AMD revs Opterons up to 6300 for fat x86 servers
Drop-in-socket performance jump, perhaps a Q4 revenue jump as well
Customers using big ol' fat x86 servers didn't have much to jump for joy about this year. There just isn't a lot going on. But to make things interesting, AMD is now goosing the performance of its top-end parts with the launch of its "Abu Dhabi" Opteron 6300s, which sport the "Piledriver" cores that already debuted  in the FX Series of high-end desktop chips.
It is hard to say who made the decision first, but both AMD and Intel tore up their high-end server chip roadmaps sometime late last year. Well, more precisely, Intel trashed the last page and AMD threw the whole thing away.
Intel decided not to launch a "Sandy Bridge-EX" Xeon E7 part, waiting instead to boost its high-end CPUs during the "Ivy Bridge" generation, presumably next year. Intel finally let everyone know  that the Sandy Bridge-EX part was not coming to market when it hosted its Intel Developer Forum shindig in September.
But as El Reg showed back in May 2011  when we got our hands on the undisclosed Intel roadmap, the Sandy Bridge variant of the Xeon E7 was most definitely in the works, with a "Romley" Socket-R system using the Sandy Bridge-EX part in four-socket servers and "Brickland" server platform using an unknown socket and the "Ivy Bridge-EX" chip in machines with 2, 4, or 8 sockets. And as we all know, Intel instead quadrupled up the Xeon processors with the "Sandy Bridge-EP" E5-4600s and made a Romley server platform out of those.
AMD was planning  to etch a tweaked die with up to ten "Bulldozer" cores and cram new Opteron 6300 and 4300 chips into shiny new (and incompatible) processor sockets by around now. The "Sepang" Opteron 4300 was slated to have ten cores, and the doubled-up "Terramar" would put two Sepangs in a single package and thus make the Opteron 6300.
But then Rory Read came in as AMD's new CEO and assembled a new management team who realized this was not going to work. So in November 2011 or so, the company decided to embrace the new Piledriver core and put it into existing sockets and keep the Opterons at the same core counts with a modest clock speed boost. This plan was announced  in February 2012.
It is hard to say who blinked first here, but Intel and AMD are both somewhat relieved to be able to take their foot off the gas at the high-end, particularly now with Power7+, Sparc T5 and M4, and Sparc64-X processors not yet much of a threat at the top of the server racket. El Reg's guess is that Intel caught wind of AMD's change in plan, saw it had breathing room, and followed suit.
In the meantime, AMD hunkered down and goosed the clock speeds  on the existing Opteron 6200s in June of this year after doing a deep bin sort for parts that could spin higher, seeking whatever advantages if could field against the older Xeon E7s and the new Xeon E5-2600 and E5-4600 parts.

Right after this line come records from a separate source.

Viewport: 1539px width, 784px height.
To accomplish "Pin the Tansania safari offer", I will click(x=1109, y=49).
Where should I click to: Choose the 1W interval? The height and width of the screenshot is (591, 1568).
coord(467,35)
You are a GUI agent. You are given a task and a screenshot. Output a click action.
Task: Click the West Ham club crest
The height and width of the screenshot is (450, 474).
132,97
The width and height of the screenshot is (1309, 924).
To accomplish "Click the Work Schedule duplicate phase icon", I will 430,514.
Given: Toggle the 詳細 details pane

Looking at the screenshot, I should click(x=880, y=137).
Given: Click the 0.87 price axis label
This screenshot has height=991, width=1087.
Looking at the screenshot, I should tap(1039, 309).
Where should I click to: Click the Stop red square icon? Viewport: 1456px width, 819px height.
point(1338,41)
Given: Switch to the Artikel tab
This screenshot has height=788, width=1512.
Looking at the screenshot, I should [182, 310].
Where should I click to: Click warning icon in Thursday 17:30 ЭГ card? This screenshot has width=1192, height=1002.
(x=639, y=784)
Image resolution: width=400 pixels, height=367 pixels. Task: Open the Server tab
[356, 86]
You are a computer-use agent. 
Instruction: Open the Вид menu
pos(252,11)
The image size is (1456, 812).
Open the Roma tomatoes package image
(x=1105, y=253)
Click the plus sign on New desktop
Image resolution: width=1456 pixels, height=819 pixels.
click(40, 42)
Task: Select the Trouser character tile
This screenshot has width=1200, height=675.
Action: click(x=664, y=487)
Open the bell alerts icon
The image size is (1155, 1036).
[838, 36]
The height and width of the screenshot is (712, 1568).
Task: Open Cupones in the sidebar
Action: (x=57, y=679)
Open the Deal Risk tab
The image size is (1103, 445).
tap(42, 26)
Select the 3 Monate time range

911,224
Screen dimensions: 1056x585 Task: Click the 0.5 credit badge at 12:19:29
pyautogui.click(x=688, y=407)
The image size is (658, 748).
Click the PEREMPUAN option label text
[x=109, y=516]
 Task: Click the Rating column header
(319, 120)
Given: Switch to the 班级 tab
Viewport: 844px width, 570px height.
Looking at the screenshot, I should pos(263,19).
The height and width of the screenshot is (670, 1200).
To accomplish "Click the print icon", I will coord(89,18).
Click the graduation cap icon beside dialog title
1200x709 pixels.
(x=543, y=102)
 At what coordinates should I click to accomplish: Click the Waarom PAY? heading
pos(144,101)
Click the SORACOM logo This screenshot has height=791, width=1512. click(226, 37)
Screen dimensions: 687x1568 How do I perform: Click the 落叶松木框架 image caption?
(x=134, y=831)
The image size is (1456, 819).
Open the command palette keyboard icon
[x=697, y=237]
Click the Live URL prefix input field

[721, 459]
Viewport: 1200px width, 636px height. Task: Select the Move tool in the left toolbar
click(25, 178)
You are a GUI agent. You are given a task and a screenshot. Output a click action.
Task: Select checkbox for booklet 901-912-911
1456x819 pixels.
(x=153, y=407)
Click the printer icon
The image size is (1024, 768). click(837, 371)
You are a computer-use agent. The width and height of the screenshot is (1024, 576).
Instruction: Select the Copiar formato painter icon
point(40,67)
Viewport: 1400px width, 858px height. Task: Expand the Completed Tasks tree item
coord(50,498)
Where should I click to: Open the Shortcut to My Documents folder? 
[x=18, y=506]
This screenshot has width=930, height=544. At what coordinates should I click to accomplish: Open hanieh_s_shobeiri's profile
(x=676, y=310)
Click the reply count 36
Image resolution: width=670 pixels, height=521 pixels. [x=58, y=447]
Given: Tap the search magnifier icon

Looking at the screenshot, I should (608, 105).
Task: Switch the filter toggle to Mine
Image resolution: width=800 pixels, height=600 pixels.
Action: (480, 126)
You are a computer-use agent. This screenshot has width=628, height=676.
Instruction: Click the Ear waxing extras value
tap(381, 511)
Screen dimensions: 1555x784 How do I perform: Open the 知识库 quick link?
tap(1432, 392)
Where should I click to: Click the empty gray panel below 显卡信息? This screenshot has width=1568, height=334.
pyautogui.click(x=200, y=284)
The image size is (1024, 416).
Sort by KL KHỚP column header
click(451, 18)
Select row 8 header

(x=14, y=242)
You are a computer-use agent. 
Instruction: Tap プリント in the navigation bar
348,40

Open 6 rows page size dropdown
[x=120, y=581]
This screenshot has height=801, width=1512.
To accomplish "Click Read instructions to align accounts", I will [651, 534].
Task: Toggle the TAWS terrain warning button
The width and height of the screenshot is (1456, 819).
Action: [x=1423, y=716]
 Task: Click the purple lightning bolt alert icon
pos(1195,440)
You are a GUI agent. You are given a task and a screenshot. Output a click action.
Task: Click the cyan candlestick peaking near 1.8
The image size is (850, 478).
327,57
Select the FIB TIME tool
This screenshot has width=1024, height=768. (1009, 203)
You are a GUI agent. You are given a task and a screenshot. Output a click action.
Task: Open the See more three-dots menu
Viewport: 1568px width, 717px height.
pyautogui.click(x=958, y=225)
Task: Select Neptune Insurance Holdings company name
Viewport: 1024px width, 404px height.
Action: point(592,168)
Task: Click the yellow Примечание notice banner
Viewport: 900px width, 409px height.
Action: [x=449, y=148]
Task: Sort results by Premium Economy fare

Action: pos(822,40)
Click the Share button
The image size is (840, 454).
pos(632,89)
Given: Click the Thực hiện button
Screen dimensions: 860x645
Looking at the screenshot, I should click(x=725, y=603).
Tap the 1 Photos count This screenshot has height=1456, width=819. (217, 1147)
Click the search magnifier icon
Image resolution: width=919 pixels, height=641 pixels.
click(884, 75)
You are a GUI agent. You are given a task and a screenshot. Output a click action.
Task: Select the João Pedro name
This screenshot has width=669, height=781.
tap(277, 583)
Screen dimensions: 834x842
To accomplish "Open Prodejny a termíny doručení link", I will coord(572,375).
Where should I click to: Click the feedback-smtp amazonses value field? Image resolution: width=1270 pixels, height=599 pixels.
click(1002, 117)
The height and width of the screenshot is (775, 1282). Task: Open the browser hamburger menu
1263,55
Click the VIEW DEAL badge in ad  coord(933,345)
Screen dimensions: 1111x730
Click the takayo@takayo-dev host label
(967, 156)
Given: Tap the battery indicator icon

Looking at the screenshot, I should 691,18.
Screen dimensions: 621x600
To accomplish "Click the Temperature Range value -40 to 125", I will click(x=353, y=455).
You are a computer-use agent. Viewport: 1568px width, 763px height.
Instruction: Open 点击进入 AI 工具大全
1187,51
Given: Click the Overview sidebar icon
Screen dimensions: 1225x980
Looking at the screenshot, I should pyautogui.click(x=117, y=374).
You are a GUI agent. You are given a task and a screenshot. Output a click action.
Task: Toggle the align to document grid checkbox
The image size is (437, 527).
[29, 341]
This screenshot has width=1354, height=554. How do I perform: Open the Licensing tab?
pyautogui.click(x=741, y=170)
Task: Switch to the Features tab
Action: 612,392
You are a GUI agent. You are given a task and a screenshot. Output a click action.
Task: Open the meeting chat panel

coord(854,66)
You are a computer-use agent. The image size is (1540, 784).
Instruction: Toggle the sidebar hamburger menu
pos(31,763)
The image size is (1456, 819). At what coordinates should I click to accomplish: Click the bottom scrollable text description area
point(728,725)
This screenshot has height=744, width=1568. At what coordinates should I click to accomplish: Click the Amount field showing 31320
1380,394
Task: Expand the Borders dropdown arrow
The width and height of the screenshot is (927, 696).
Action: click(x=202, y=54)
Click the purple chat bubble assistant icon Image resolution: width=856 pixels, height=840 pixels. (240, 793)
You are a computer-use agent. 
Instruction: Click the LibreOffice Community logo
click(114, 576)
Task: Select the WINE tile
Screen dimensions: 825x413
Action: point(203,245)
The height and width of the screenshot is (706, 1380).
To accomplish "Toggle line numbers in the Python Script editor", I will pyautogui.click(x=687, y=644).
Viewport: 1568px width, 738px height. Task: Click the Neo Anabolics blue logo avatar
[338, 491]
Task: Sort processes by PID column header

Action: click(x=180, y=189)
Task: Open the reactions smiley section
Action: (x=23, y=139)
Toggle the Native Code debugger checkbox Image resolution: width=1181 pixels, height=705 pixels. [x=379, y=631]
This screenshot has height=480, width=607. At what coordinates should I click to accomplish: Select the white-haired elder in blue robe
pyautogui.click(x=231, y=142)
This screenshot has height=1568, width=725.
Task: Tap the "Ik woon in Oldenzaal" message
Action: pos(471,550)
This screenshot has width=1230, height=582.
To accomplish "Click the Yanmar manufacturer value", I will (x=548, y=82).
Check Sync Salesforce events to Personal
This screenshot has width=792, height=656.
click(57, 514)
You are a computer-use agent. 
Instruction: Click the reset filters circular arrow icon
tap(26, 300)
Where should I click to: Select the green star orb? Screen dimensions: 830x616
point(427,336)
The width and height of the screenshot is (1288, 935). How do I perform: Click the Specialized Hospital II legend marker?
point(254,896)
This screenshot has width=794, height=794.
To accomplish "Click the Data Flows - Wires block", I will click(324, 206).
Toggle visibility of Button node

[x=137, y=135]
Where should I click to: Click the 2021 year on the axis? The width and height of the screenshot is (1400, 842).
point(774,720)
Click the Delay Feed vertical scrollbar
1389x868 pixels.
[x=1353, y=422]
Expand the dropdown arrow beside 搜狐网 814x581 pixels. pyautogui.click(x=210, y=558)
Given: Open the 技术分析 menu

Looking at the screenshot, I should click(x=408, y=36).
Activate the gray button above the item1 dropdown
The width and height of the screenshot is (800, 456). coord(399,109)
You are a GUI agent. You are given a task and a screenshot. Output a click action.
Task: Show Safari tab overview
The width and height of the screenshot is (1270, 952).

Die shot of the Opteron 6300
AMD has been working with the Open Compute open source server project, founded by Facebook, on the "Roadrunner" line  of Opteron servers based on the high-end G34 sockets. And as El Reg previously reported , Open Compute accidentally outted some of the feeds and speeds of the Abu Dhabi Opteron 6300 processors, while at the same time getting the launch date wrong (the docs said Q2 2012, which obviously did not happen and was not part of the plan). That Roadrunner server spec said to expect a modest 200MHz clock-speed boost for the Abu Dhabi chips compared to the "Interlagos" Opteron 6200s.
If you ignore those faster Opteron 6200s that came out in June – the Opteron 6284 SE and 6278 – then all of the Opteron 6300 parts in the various voltage and core count options are indeed 200MHz faster. Here's how the Opteron 6300s line up against the Opteron 6200s they replace:
Stacking up new and old Opteron server chips
Generally speaking, AMD is raising prices a bit SKU-for-SKU between the Opteron 6300 and 6200 lines, from 10 per cent at the low-end of the range (from the Opteron 6344 down to the Opteron 6366 HE), to 26 per cent on the Opteron 6348, and from 34 to 38 per cent from the Opteron 6376 on up to the Opteron 6386 SE part.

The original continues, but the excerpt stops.